2020 ICML ICML 2020

Rank Aggregation from Pairwise Comparisons in the Presence of Adversarial Corruptions

Abstract

Rank aggregation from pairwise preferences has widespread applications in recommendation systems and information retrieval. Given the enormous economic and societal impact of these applications, and the consequent incentives for malicious players to manipulate ranking outcomes in their favor, an important challenge is to make rank aggregation algorithms robust to adversarial manipulations in data. In this paper, we initiate the study of robustness in rank aggregation under the popular Bradley-Terry-Luce (BTL) model for pairwise comparisons.

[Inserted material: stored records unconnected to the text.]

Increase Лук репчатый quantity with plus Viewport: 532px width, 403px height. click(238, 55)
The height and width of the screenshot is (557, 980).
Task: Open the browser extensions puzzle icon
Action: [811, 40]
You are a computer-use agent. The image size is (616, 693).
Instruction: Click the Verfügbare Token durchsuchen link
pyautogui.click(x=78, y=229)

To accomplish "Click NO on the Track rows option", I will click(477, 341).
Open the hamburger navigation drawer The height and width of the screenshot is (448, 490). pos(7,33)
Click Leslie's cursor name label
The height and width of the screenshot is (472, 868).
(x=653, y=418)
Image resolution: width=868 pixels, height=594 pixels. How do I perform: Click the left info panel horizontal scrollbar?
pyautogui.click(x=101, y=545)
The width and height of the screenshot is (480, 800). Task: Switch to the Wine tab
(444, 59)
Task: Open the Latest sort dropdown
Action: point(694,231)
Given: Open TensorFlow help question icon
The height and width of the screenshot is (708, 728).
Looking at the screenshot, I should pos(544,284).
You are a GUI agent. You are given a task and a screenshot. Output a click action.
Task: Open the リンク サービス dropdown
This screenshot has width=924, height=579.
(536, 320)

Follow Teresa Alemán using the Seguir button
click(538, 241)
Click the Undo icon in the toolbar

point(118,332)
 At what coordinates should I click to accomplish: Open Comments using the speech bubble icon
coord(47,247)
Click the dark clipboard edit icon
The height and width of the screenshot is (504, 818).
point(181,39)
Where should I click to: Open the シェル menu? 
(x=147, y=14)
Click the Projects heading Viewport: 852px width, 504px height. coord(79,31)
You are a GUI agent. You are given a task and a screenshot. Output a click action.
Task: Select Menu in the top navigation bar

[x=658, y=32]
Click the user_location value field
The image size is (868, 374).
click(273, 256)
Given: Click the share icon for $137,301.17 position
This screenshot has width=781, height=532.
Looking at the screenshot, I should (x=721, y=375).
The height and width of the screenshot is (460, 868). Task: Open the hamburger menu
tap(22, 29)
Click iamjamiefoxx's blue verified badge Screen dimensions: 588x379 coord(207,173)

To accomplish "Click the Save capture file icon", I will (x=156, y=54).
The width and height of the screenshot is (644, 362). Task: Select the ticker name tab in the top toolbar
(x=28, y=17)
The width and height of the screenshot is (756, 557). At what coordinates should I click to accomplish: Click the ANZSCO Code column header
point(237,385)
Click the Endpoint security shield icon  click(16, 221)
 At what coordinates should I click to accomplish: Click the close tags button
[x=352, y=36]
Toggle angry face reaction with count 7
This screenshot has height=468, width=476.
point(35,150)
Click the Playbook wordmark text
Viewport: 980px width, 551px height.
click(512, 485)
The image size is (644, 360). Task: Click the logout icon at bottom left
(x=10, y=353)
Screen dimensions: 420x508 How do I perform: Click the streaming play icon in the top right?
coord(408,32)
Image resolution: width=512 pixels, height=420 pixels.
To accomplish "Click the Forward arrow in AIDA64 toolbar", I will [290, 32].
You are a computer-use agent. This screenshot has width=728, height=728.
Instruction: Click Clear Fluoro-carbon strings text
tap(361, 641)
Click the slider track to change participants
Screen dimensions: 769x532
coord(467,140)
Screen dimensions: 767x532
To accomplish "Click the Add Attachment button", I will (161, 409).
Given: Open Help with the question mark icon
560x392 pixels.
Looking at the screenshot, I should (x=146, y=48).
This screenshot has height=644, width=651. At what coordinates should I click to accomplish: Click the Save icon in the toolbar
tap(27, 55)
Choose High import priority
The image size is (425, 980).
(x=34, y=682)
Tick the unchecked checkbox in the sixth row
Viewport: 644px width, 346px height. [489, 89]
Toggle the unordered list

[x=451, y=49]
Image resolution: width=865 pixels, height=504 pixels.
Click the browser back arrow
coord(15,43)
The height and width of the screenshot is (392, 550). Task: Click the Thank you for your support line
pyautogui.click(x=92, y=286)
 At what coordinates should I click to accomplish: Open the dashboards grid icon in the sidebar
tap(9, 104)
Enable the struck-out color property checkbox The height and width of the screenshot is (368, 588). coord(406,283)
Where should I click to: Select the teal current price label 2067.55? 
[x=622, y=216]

We consider a setting where pairwise comparisons are initially generated according to a BTL model, but a fraction of these comparisons are corrupted by an adversary prior to being reported to us. We consider a strong contamination model, where an adversary having complete knowledge of the initial truthful data and the underlying true BTL parameters, can subsequently corrupt the truthful data by inserting, deleting, or changing data points. The goal is to estimate the true score/weight of each item under the BTL model, even in the presence of these corruptions. We characterize the extent of adversarial corruption under which the true BTL parameters are uniquely identifiable. We also provide a novel pruning algorithm that provably cleans the data of adversarial corruption under reasonable conditions on data generation and corruption. We corroborate our theory with experiments on both synthetic as well as real data showing that previous algorithms are vulnerable to even small amounts of corruption, whereas our algorithm can clean a reasonably high amount of corruption.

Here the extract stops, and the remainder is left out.